Matching a specific number of digits
$ grep '[0-9]{4}?' file.txt
In this command, the curly braces ({ }) enclose the number of occurrences of the previous character or group of characters (in this case, any digit [0-9]). The question mark (?) character makes the previous expression optional, so it matches both three-digit and four-digit numbers. The regular expression [0-9]{4}? matches
- "123"
- "4567"
- "0001"
- ... and so on.
Matching a range of characters
$ grep '[aeiou]?' file.txt
In this command, the square brackets ([ ]) enclose a character class that matches any of the enclosed characters (in this case, any vowel [aeiou]). The question mark (?) character makes the previous expression optional, so it matches both words with and without vowels.
The regular expression [aeiou]? matches
- "word" "vowel"
- "a"
- "e"
- "i"
- "o"
- "u".
Matching a pattern with or without a prefix
$ grep 'pie?apple' file.txt
In this command, the question mark (?) character makes the previous character (in this case, the letter "i") optional, so the regular expression matches
- both "apple" and "pieapple".
Matching a pattern with or without a suffix
$ grep 'example?' file.txt
In this command, the question mark (?) character makes the previous character (in this case, the letter "d") optional, so the regular expression matches
- both "example" and "exampled".
The square brackets ([ ]) set of characters.
For example, the regular expression "[abc]" matches any single character that is either "a", "b", or "c".
Matching a character set$ grep '[aeiou]' file.txt
[aeiou]
matches - "apple"
- "pie"
- "computer"
- ... and so on.
$ grep '^[ab][a-z]{2}$' file.txt
In this command, the regular expression ^[ab][a-z]{2}$
matches any string that starts with "a" or "b", followed by exactly two lowercase letters. The square brackets enclose a range of characters (in this case, any lowercase letter [a-z]).
$ grep '[^aeiou]' file.txt
In this command, the caret (^) inside the square brackets negates the character set, so it matches any character that is not a vowel.
The regular expression [^aeiou]
matches
- "sky"
- "fly"
- "computer"
- ... and so on.
$ grep '[0-9a-zA-Z]' file.txt
In this command, the square brackets enclose a union of character sets (in this case, digits [0-9] and lowercase and uppercase letters [a-zA-Z]).
The regular expression [0-9a-zA-Z]
matches
- "word1"
- "4ever"
- "TeSt"
- ... and so on.
$ grep '[e.]' file.txt
In this command, the dot (.) character matches any single character. The regular expression e.
matches
- "example"
- "eggs"
- "emacs"
- ... and so on.
The caret (^) character
For example, the regular expression "[^abc]" matches any single character that is not "a", "b", or "c".
Matching the beginning of a line
$ grep '^The' file.txt
In this command, the caret (^) character matches the beginning of a line. The regular expression ^ The matches
- "The quick brown fox"
- "The lazy dog"
- ... and so on.
Negating a character set
grep '^[^e]*$' file.txt
In this command, the regular expression ^[^e]*$ matches any line that does not contain the letter "e". The caret (^) character inside the square brackets negates the character set, so it matches any character that is not "e". The asterisk (*) character matches zero or more occurrences of the negated character set.

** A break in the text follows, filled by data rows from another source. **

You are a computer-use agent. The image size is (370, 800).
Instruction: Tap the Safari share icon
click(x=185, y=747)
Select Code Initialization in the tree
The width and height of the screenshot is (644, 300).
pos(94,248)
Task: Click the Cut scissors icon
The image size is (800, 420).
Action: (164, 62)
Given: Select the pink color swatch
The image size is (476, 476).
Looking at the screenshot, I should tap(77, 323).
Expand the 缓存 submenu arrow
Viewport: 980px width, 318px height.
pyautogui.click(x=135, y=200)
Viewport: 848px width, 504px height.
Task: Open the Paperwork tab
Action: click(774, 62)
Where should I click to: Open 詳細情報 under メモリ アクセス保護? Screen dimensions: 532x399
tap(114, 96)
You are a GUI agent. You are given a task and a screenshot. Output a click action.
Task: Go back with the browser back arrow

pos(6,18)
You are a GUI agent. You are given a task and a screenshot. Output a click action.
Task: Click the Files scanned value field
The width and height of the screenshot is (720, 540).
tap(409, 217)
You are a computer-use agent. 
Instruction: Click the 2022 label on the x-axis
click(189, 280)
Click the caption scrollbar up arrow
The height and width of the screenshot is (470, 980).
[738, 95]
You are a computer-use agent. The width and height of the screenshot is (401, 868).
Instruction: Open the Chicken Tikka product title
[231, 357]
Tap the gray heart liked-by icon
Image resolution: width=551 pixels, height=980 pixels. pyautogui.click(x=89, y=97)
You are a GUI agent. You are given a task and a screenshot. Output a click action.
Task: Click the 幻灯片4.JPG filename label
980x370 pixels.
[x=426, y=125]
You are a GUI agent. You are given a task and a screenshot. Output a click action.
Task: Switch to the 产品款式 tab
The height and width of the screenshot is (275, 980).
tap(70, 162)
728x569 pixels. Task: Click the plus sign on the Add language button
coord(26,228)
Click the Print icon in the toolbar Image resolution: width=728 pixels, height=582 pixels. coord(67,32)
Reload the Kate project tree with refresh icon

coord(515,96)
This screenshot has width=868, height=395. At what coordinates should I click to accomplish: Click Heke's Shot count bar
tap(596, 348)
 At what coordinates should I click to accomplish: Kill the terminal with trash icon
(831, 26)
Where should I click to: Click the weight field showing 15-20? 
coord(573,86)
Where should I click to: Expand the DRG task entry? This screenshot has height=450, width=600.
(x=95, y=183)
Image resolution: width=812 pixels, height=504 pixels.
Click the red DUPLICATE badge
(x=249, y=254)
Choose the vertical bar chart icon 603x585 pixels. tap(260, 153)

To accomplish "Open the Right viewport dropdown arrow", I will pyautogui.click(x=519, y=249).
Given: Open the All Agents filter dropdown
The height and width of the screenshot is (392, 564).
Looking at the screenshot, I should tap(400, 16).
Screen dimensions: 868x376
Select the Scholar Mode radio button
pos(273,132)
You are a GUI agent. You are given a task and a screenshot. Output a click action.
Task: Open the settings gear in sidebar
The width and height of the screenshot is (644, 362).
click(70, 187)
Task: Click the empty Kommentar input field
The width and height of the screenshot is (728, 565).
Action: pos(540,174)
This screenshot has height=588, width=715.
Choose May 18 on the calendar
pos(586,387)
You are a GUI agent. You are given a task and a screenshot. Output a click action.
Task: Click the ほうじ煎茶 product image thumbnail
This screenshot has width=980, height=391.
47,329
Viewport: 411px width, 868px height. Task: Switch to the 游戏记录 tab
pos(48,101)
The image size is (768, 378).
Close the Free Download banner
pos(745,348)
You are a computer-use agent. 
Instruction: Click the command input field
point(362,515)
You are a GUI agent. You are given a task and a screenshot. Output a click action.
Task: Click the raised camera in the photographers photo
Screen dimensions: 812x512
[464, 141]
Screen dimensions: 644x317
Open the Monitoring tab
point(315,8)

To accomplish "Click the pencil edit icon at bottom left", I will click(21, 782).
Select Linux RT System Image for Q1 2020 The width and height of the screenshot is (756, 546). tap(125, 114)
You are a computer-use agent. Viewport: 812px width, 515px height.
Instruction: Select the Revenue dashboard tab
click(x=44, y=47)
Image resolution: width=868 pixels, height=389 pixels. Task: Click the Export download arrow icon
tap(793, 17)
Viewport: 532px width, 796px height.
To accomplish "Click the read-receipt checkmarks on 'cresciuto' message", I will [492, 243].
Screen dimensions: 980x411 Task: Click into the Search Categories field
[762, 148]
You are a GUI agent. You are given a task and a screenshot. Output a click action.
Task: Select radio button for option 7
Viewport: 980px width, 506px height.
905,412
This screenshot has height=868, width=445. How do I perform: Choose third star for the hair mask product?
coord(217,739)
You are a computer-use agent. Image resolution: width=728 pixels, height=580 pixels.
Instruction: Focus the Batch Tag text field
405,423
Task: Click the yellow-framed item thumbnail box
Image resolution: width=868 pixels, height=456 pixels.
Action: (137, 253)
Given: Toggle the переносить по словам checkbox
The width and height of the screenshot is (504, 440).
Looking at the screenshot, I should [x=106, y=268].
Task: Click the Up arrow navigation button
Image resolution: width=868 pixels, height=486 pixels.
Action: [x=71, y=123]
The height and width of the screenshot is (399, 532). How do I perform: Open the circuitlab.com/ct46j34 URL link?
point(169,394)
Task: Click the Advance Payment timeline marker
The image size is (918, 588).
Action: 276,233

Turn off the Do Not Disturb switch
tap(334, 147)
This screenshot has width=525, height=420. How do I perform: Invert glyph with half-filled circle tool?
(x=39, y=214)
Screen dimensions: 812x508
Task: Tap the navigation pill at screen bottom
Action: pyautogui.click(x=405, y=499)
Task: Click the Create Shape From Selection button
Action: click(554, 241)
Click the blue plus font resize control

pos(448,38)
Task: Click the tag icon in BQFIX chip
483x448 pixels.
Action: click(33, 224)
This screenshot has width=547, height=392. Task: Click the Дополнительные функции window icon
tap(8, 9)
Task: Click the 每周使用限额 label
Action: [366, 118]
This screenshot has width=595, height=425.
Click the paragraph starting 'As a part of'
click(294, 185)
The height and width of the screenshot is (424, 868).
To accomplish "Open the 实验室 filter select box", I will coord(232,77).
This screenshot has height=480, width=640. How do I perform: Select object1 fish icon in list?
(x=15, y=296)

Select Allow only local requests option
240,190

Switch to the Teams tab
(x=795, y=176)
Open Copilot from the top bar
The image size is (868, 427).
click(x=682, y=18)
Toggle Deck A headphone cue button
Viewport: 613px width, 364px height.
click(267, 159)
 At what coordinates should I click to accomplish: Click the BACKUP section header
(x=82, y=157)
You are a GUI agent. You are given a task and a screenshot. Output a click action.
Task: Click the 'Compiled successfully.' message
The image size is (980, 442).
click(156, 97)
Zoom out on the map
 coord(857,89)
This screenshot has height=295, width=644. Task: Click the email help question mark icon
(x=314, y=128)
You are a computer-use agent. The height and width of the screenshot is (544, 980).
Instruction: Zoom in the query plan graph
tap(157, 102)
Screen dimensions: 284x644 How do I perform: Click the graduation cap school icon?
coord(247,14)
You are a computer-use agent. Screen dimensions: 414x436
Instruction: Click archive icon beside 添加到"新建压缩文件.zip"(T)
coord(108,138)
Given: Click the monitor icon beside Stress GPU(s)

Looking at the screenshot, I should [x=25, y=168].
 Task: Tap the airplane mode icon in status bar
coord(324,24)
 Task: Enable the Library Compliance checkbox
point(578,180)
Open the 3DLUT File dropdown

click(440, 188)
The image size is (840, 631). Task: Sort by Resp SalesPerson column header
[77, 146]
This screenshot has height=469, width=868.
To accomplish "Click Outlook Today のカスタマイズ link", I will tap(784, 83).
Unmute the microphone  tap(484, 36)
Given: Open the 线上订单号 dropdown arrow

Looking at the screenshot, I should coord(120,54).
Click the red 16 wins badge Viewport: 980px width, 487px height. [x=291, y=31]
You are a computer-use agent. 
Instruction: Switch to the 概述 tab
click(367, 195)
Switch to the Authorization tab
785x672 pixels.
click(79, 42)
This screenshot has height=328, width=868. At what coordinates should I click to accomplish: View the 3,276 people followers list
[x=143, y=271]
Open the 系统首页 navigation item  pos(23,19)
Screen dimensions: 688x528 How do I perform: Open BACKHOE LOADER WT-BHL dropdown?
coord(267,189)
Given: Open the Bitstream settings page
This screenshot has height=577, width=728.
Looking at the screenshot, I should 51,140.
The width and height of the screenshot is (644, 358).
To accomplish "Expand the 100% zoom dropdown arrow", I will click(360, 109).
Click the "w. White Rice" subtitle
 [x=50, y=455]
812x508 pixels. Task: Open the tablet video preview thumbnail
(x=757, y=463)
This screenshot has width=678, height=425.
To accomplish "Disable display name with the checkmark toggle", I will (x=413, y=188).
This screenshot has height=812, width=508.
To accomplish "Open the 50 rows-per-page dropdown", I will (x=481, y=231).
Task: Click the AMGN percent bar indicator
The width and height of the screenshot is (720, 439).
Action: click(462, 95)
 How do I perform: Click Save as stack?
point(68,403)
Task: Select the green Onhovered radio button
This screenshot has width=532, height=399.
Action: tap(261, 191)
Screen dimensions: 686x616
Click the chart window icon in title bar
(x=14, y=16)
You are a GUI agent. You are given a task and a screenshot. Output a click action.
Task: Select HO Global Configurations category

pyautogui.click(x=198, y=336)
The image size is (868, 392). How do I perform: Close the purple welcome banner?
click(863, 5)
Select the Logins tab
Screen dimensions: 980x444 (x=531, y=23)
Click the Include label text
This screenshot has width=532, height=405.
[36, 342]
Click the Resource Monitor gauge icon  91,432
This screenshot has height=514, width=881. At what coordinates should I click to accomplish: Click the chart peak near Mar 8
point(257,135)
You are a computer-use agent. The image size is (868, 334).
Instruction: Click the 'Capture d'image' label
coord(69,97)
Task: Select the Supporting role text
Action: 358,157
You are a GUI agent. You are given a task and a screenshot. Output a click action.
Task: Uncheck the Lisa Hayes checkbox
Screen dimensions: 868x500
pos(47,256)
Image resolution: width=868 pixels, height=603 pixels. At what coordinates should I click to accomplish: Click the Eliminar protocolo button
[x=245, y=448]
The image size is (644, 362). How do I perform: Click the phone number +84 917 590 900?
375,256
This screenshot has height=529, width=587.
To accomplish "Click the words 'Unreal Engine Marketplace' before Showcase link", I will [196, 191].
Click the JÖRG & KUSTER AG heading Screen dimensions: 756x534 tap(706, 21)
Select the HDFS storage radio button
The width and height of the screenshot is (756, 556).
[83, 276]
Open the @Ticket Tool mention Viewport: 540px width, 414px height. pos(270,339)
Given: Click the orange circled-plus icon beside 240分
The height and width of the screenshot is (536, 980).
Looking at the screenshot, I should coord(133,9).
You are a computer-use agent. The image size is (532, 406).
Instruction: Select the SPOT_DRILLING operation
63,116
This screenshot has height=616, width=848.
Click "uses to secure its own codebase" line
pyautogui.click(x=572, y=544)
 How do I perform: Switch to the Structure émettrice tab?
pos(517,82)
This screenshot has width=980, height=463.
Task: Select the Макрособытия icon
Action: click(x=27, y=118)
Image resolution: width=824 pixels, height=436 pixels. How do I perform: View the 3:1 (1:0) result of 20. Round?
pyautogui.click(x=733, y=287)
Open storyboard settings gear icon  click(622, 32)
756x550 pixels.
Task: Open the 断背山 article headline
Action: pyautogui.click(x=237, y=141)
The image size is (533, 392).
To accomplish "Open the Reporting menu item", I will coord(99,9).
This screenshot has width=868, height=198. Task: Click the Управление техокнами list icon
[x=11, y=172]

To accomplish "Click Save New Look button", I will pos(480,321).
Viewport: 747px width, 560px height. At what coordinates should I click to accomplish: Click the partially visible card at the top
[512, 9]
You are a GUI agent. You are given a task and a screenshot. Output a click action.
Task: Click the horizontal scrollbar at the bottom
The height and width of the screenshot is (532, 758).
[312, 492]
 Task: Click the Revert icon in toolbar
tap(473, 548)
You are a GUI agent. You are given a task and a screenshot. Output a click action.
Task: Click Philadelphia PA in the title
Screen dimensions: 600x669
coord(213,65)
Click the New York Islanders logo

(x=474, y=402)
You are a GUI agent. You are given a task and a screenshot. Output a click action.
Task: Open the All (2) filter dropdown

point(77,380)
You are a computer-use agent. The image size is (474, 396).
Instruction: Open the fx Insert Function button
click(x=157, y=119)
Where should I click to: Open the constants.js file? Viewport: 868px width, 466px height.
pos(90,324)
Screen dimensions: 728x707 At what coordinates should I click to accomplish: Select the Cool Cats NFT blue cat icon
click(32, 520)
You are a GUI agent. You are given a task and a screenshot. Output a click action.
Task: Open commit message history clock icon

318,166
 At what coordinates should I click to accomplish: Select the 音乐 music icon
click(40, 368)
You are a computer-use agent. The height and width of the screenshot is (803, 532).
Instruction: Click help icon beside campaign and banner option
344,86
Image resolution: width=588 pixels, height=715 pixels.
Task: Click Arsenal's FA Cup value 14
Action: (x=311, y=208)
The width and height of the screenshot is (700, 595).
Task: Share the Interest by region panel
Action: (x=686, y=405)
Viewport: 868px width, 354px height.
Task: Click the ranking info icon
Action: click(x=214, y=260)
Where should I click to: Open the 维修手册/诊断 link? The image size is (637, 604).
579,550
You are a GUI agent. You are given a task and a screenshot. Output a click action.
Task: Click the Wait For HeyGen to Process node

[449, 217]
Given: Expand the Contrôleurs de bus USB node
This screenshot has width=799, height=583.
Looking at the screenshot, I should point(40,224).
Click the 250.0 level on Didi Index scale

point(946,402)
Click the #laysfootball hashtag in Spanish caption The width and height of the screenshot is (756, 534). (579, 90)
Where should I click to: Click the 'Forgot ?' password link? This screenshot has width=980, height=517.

Matching a string at the beginning of a file
$ ls | grep '^README'
In this command, the caret (^) character matches the beginning of the regular expression. The regular expression ^README matches all files that start with "README".
Matching a string at the end of a line
$ grep 'the end$' file.txt
In this command, the dollar sign ($) character matches the end of a line. The regular expression the end$ matches
- "This is the end"
- "It's not the end"
- ... and so on.
Matching a negated string
$ grep '^[^T]' file.txt
In this command, the caret (^) character matches the beginning of the regular expression. The regular expression ^[^T] matches any line that does not start with "T". The negated character set inside the square brackets matches any character that is not "T".